# Anyone else!?



## Marco55 (Dec 13, 2016)

The app won't let me mark package as unsafe location! This &&&$$$ insane!


----------



## oicu812 (Aug 29, 2016)

Because you're outside of the geofence. I had one problematic delivery which I had to call support because the app wouldn't let me choose anything other than one option which I didn't want. I had support mark it for me. This was ios. The app used to let me scan in the car and walk to the door and select delivery location. Now after I clicked arrived, I can scan in the car, walk towards the delivery location and must be within 10-15 ft (for the circle to change colors from orange to green) from delivery location and click continue in order to choose the delivery location option.


----------



## Ryan Do (Apr 17, 2017)

Add another packages to that stop, then you will be able to mark as undeliverable ignoring the location. Then open your itenary, select the one that you have added earlier, select re-try delivery.


----------



## Marco55 (Dec 13, 2016)

oicu812 said:


> Because you're outside of the geofence. I had one problematic delivery which I had to call support because the app wouldn't let me choose anything other than one option which I didn't want. I had support mark it for me. This was ios. The app used to let me scan in the car and walk to the door and select delivery location. Now after I clicked arrived, I can scan in the car, walk towards the delivery location and must be within 10-15 ft (for the circle to change colors from orange to green) from delivery location and click continue in order to choose the delivery location option.

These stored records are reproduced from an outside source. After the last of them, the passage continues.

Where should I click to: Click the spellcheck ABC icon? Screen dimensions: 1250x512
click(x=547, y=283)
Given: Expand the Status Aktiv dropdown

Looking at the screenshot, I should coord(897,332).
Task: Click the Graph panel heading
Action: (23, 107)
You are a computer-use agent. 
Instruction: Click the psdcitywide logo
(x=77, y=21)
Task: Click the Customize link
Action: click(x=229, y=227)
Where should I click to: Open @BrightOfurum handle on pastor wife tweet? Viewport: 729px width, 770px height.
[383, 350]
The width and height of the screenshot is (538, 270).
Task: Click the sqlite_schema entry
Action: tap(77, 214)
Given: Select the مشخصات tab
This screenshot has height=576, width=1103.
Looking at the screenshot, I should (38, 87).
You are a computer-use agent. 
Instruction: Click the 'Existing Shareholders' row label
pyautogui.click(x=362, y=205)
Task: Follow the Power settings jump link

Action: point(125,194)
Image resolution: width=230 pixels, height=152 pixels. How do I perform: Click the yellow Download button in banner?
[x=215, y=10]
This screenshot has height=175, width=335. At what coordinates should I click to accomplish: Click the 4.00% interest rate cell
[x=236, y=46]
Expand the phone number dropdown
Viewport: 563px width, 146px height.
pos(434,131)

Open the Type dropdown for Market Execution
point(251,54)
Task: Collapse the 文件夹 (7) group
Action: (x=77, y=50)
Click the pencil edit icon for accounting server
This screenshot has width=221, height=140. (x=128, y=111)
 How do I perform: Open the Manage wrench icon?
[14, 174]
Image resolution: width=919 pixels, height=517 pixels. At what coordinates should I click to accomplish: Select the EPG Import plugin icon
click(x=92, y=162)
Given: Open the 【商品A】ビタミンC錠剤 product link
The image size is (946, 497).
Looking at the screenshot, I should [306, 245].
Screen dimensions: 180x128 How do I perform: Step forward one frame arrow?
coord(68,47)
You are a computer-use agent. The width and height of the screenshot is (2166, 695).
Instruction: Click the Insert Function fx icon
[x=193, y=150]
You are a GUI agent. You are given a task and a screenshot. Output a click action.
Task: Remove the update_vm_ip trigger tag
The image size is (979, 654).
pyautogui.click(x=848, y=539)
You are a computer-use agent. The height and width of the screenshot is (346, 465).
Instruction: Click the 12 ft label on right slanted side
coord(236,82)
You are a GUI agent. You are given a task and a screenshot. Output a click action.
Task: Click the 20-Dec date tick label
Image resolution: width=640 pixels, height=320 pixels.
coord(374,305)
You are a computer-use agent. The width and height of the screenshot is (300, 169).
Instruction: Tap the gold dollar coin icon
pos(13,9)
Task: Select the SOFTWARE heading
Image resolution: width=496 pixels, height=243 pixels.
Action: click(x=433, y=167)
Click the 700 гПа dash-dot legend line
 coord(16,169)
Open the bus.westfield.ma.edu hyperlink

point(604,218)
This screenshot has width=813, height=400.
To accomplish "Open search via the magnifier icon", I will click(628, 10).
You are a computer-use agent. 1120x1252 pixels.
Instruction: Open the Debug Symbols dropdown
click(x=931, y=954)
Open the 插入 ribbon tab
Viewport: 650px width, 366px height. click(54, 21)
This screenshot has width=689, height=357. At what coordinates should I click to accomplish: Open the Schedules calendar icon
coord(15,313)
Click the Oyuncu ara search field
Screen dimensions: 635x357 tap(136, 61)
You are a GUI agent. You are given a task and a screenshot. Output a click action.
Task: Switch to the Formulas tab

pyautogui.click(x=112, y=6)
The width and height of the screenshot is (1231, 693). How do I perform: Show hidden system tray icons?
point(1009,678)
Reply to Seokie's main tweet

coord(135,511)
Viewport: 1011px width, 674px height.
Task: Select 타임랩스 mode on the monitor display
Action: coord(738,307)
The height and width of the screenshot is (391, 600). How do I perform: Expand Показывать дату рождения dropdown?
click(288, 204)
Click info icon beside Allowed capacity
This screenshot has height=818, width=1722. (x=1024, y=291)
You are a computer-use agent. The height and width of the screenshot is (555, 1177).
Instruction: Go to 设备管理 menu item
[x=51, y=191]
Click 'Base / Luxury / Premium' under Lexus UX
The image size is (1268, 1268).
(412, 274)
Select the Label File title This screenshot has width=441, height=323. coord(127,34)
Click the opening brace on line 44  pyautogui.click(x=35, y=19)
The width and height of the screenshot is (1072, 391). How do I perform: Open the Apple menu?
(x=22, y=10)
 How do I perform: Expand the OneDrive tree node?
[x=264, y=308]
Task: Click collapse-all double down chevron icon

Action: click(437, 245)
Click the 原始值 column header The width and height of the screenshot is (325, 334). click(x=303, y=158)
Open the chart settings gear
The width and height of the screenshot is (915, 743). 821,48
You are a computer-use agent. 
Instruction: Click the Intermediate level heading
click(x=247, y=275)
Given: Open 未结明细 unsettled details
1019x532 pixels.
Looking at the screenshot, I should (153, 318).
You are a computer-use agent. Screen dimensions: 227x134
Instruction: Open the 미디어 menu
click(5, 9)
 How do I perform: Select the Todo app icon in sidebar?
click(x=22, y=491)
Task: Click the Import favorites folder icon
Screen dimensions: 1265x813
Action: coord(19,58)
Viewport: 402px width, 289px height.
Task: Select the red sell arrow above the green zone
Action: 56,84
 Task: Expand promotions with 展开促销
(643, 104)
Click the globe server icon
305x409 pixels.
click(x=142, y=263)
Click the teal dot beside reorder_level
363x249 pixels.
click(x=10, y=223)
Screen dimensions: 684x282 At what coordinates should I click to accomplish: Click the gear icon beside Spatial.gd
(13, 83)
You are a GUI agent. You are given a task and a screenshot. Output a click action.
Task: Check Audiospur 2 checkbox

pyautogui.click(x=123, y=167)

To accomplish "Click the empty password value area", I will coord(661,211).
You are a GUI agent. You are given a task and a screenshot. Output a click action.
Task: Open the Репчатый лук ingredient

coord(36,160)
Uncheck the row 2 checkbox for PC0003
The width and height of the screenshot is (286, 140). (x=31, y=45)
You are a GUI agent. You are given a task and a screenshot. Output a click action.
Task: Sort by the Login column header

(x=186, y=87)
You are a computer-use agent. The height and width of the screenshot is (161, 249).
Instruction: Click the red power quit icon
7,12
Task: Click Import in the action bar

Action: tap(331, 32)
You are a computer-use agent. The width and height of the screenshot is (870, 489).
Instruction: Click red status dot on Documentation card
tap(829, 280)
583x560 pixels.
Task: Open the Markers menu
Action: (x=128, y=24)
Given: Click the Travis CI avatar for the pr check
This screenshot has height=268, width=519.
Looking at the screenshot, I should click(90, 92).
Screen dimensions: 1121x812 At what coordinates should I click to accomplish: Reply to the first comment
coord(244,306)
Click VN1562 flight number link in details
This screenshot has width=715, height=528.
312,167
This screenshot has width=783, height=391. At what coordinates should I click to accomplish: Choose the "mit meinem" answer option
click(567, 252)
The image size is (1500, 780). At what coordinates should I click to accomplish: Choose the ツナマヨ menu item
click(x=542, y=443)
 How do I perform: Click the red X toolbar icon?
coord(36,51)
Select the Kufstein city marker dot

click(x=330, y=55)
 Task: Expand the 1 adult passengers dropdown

Bro I m at the door still won't let me!


----------



## Magik0722 (Jun 5, 2016)

Marco55 said:


> Bro I m at the door still won't let me!


Then the app has the location marked in the wrong spot.


----------



## CarmenFlexDriver (Jun 21, 2016)

Marco55 said:


> Bro I m at the door still won't let me!


 If you're marking it "unsafe location(or whatever the option is)" you're not delivering the package. If that is the case they want you to call
the customer or support to "continue" any actions.
Sometimes all you have to do is call and let it ring a few times. But really, just call the customer, no answer or no safe place then you 
should be able to mark it undeliverable and return it.

Otherwise......a little confusing that you're trying to deliver but mark as "unsafe"????


----------